Muslims are called to prayer five times a day.
Habibur Rahman Sadiman is a long-timer in Singapore – he first arrived in 2001, working for 11 years at a timber factory before an unfortunate accident this year. On 7 September, Habibur was working at the factory when his hand was injured badly by the cutting blade of a machine. He was put in the hospital for two days, following which he was given a five weeks medical leave, followed by four weeks of light duty. Unfortunately, his work permit was cancelled at the start of November.
“But what about when you were working? Boss okay with you praying during working hours?” I ask Habibur. Alex and I were curious about boss’ attitudes to workers’ perception of their religious duties.

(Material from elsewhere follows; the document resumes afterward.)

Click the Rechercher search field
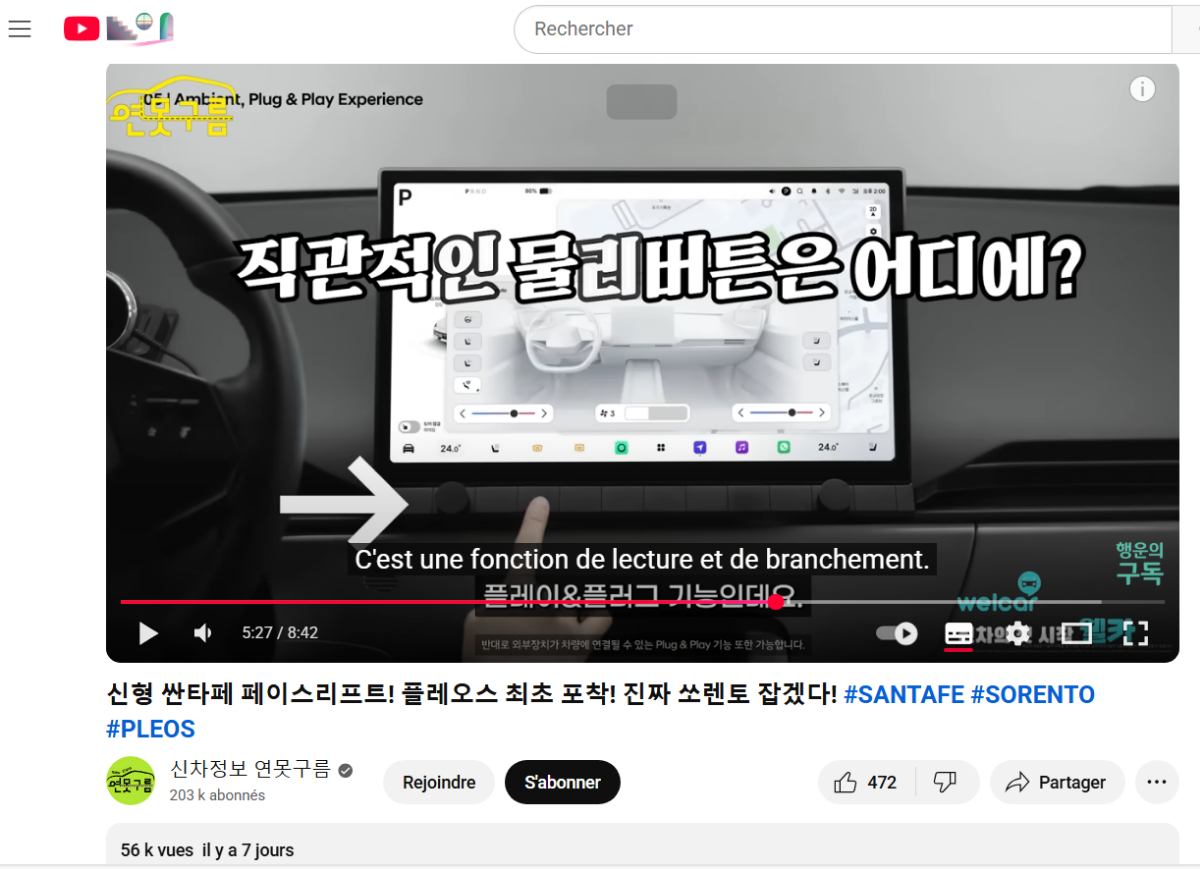Screen dimensions: 1200x869 [x=840, y=29]
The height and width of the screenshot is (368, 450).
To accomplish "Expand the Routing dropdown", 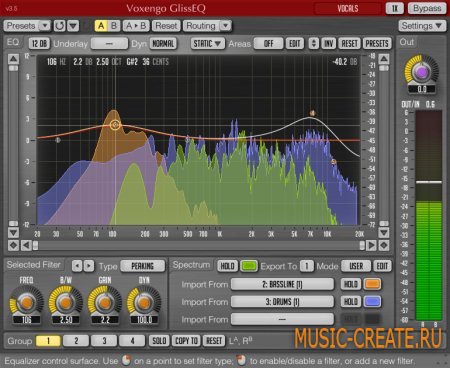I will pyautogui.click(x=226, y=26).
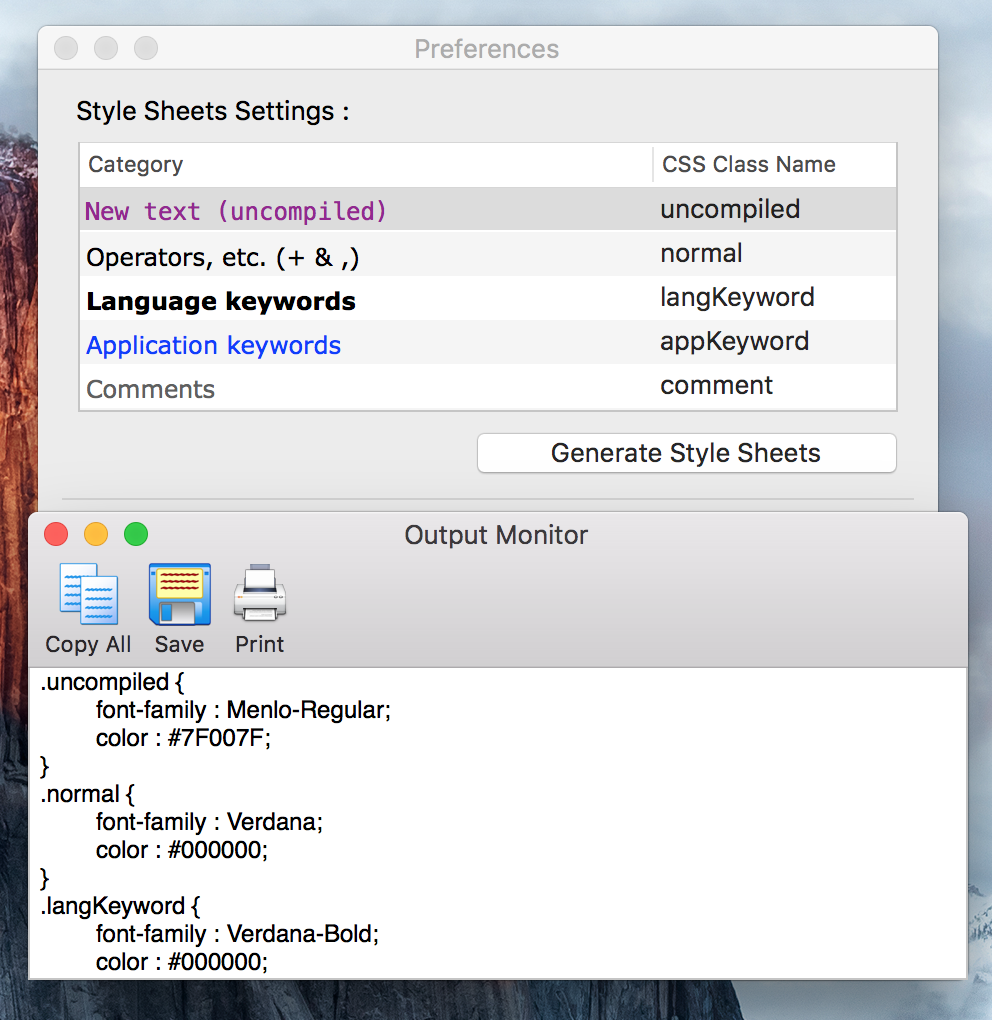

“Yes, my factory also have three other people [who pray]. Only take 5-7 minute. I ask boss, maybe during kopi break, can go pray, boss say can,” Habibur replies, “I working 11 years same boss. Boss good lah. Have small room inside factory, can pray inside.”
Most of the time, Habibur works in the timber factory, and perhaps that’s why he was able to get a dedicated space for prayer.
Although Habibur’s boss had provided a space for Habibur and his fellow workers to pray, working at the factory, in Habibur’s eyes, had its limitations too. “Got work, I cannot go mosque. Six day a week I working. Four day working 8am-7pm, two day I working 8am – 5pm. But sometime got OT.” In Singapore, ‘OT’ is short for overtime.
“In factory, only can pray inside room. But during holiday boss no call us back. Holiday can go mosque no problem.”
A migrant worker’s job is often physically taxing and with long hours, and I am curious about the month of Ramadan, “What about fasting?” I ask.
“Fasting? No fasting,” Habibur lets out a big smile, “Working, too hungry lah. Koran say if if very bad, no need fast. So I think okay”, Habibur laughs.
Now that he is unemployed, Habibur can afford to visit the mosque more than he used to. Working or not, Habibur tries his best to follow what is close to his heart. And he is not alone. He tells me that religion is also important for his friends, and they accompany him to the mosque whenever they can. “This one very important to me,” Habibur emphasizes once again, before taking his leave.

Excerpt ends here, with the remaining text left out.